Could be that others cheated also. I was relying on memory about the BMW connection and hypothesized that Mercedes would also have been a possibility. I did say "maybe mercedes".
In any case, VW cheated on emissions for many years with the assent of the highest levels of management.
Apparently making a small diesel that runs ok and doesn't make too much pollution at an acceptable cost is really hard.
License what technology, this kind?
"In light of the ongoing governmental information requests, inquiries and investigations, and our own internal investigation, it cannot be ruled out that the authorities might reach the conclusion that Mercedes-Benz diesel vehicles have similar functionalities," Daimler said in its newly released quarterly report.
The maker first acknowledged in January that authorities had begun probing its handling of diesel emissions. That was the same month that VW agreed to settle a criminal probe by the U.S. Justice Department, a federal judge this past week approving the payment of a $2.8 billion fine.

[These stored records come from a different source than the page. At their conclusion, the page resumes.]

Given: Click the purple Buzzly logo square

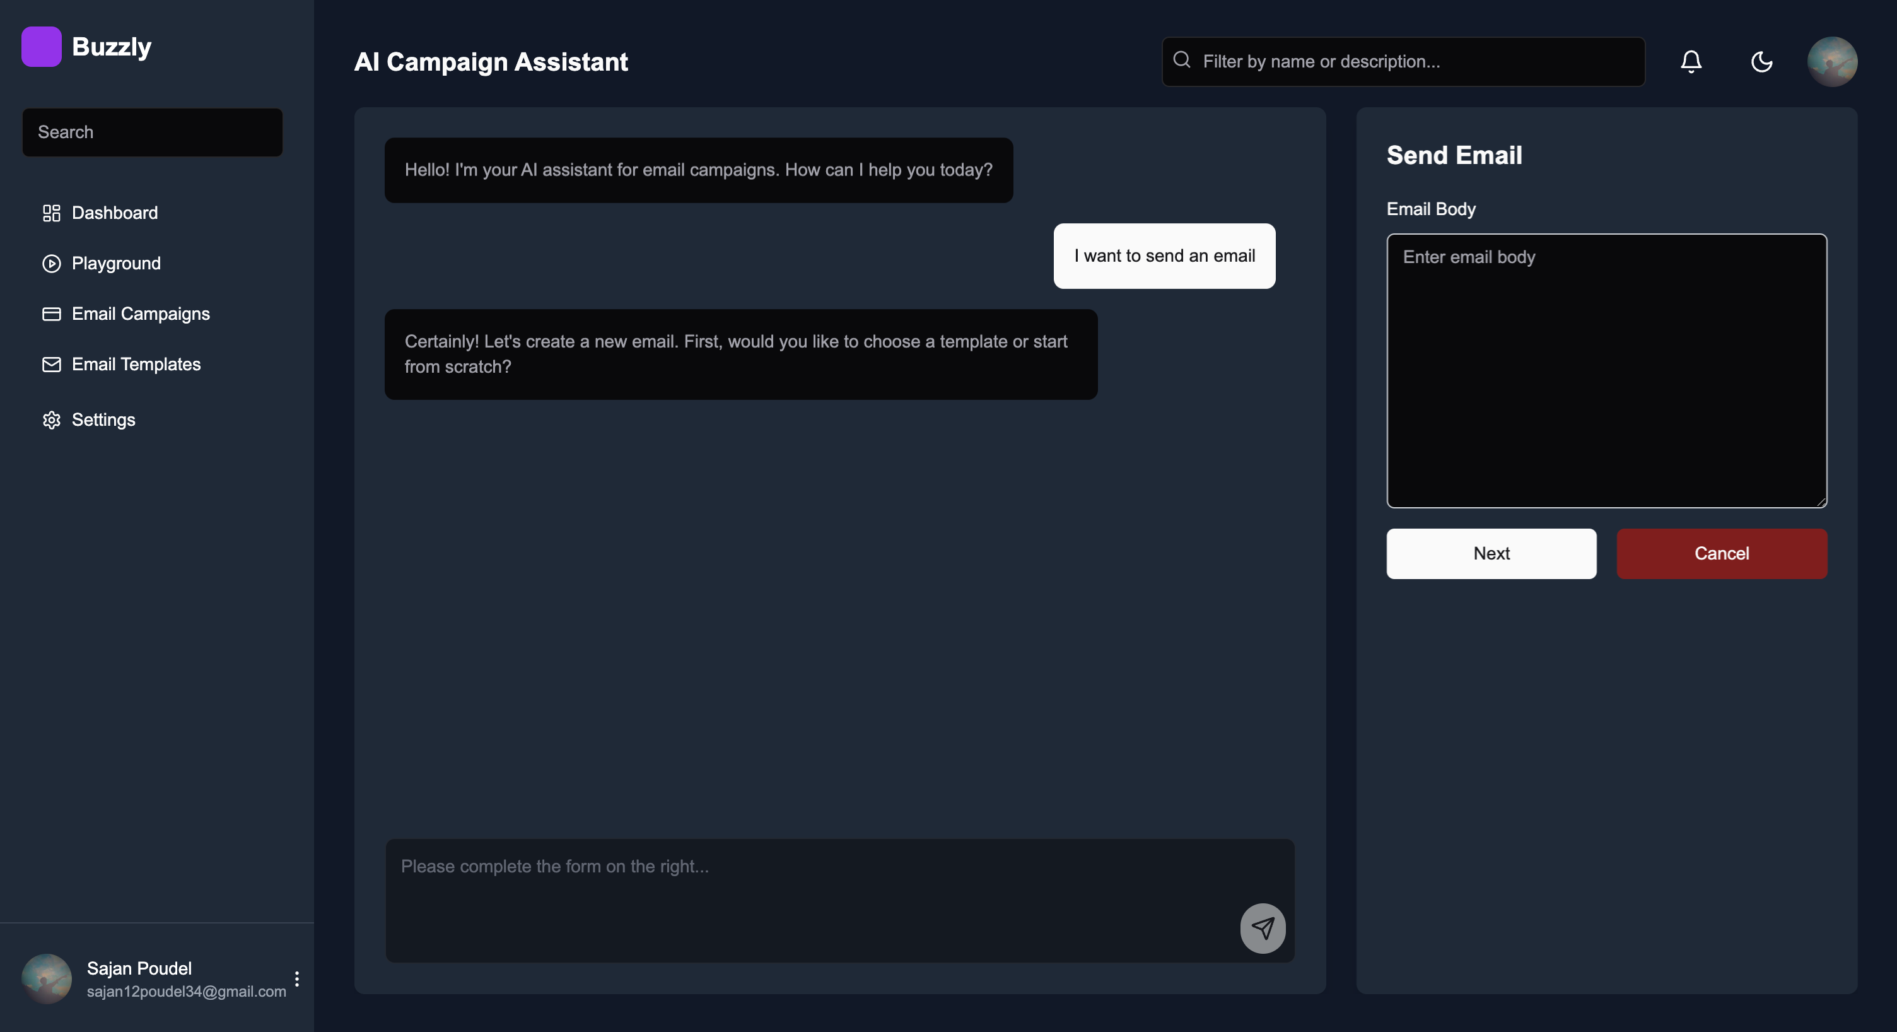Looking at the screenshot, I should (x=41, y=46).
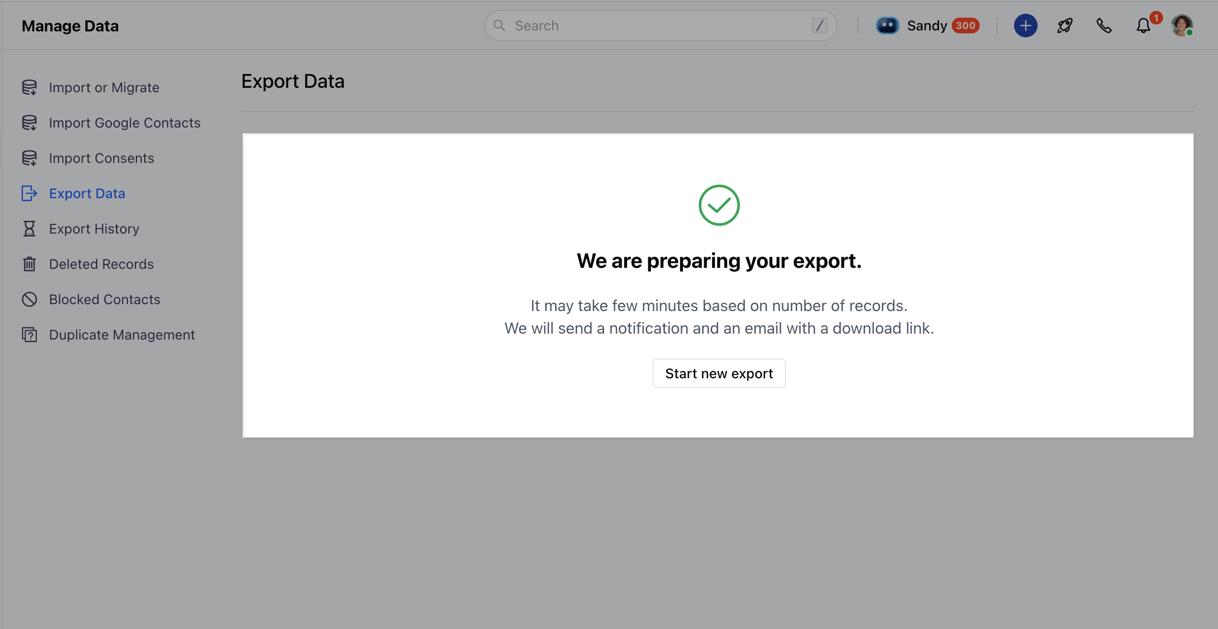This screenshot has height=629, width=1218.
Task: Open Import or Migrate in the sidebar
Action: click(104, 87)
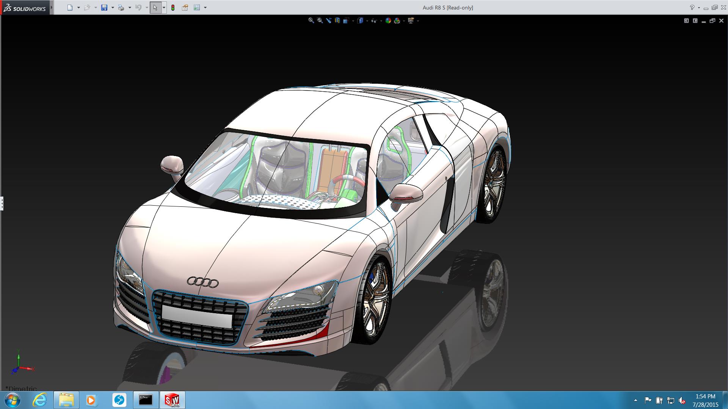
Task: Open the Edit Appearance color ball
Action: click(x=388, y=21)
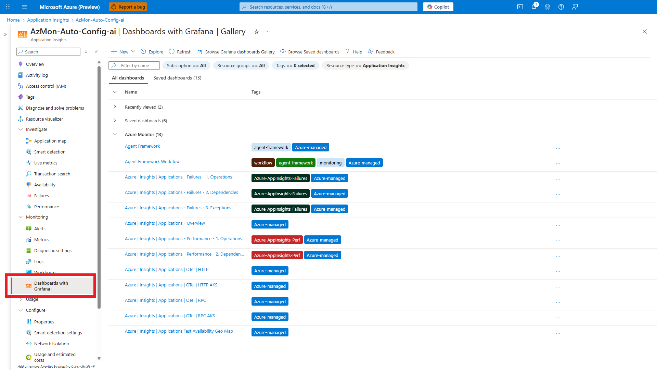Favorite this page with star icon
This screenshot has height=370, width=657.
[x=256, y=32]
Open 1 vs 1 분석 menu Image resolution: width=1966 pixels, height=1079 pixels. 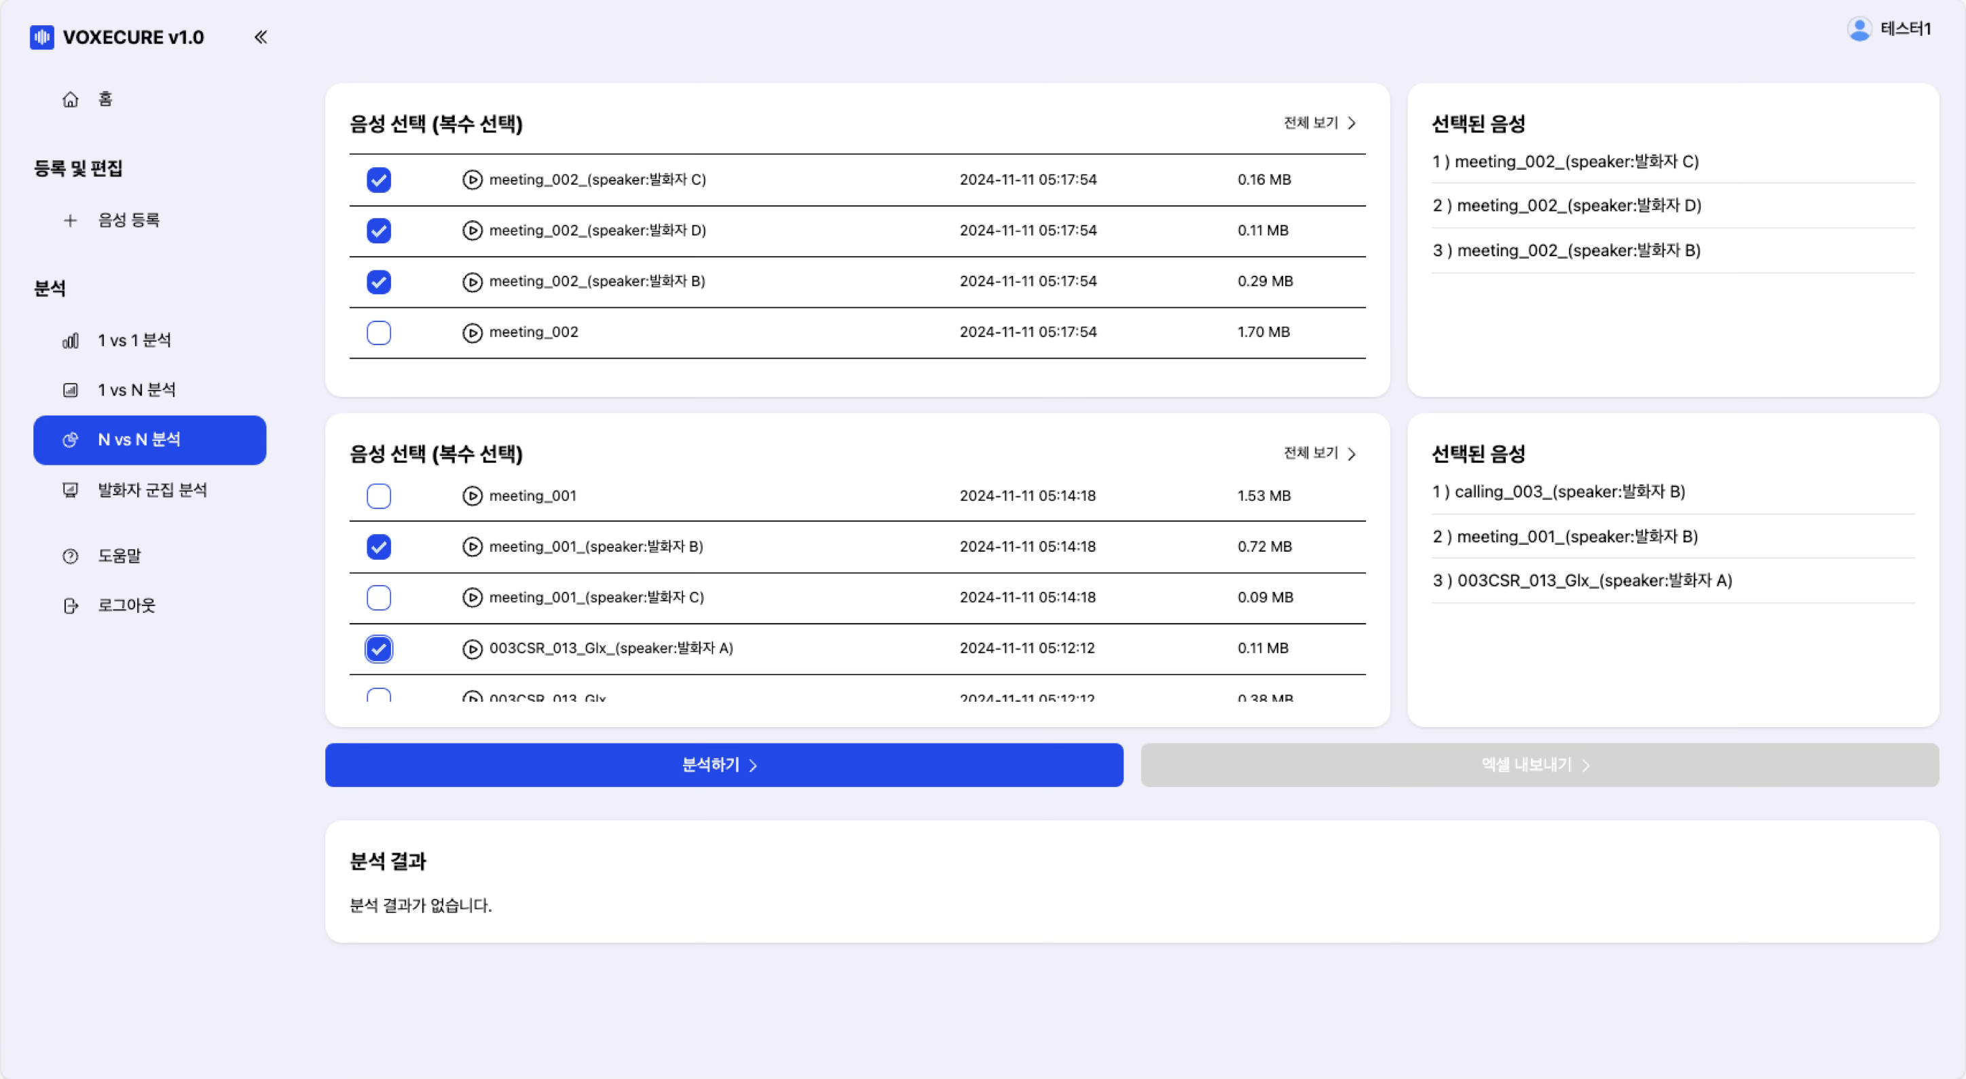(x=134, y=341)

Almost 40 times the legal limit
In the VW case, the mainstream German automaker rigged the software controlling two diesel engines to recognize when a vehicle was undergoing emissions tests and then adjust pollution levels. In real-world situations, the U.S. Environmental Protection Agency asserted, those powerplants would produce up to 40 times the legal limit for pollutants like smog-causing oxides of nitrogen.
Since the scandal broke in September 2015, regulators in the U.S. and the European Union have begun rechecking the emissions claims made by other manufacturers, including Daimler, General Motors, Fiat Chrysler Automobiles and others.
In January of this year, the EPA took aim at FCA, alleging that it may have used its own, rigged software on products like the Ram 1500 EcoDiesel which "appeared to cause the vehicles to perform differently when being tested" than when in use in real-world conditions.
That same month, Daimler said that what the EPA was concerned about "apparently includ(ed) functionalities that are common in diesel vehicles, as undisclosed Auxiliary Emission Control Devices (AECD)."
While the German parent of both the Mercedes-Benz and Smart brands did not confirm it had broken the law, it laid open the possibility that its own diesel emissions strategy could be in trouble.
"If these or other inquiries, investigations, legal actions and/or proceedings result in unfavorable findings, an unfavorable outcome or otherwise develop unfavorably, Daimler could be subject to significant monetary penalties, remediation requirements, vehicle recalls, process improvements and mitigation measures," Daimler stated.
Wow, Del I forgot all about that little discussion you started two years ago. All the fun folks were in on it, even the LIMITOUT.
That's what happens when you have short term memory loss and and pictures bring on new thoughts and emotions.
Let's just call this threat the "What a dang waste and shame!" More of an aftermath threat? K
If you have been following the story, the reason VW got in this mess is they didn't want to license technology from BMW (or maybe Mercedes) and chose to develop their own. When it couldn't be made to work properly, they chose to cheat rather than bite the bullet.
Long discussions of what happened as the story broke
If they make it better because of stupid government mandates it wouldn't bother me at all.
In fact, the Dodge ram diesel that I used to have had something from Daimler Benz that allowed it to meet the standards without DEF. I would not be surprised if they did something similar with those diesels and if they did I applaud them. The best thing anyone can do with the diesel trucks is delete the emissions and unlock the power and economy that are robbed from them.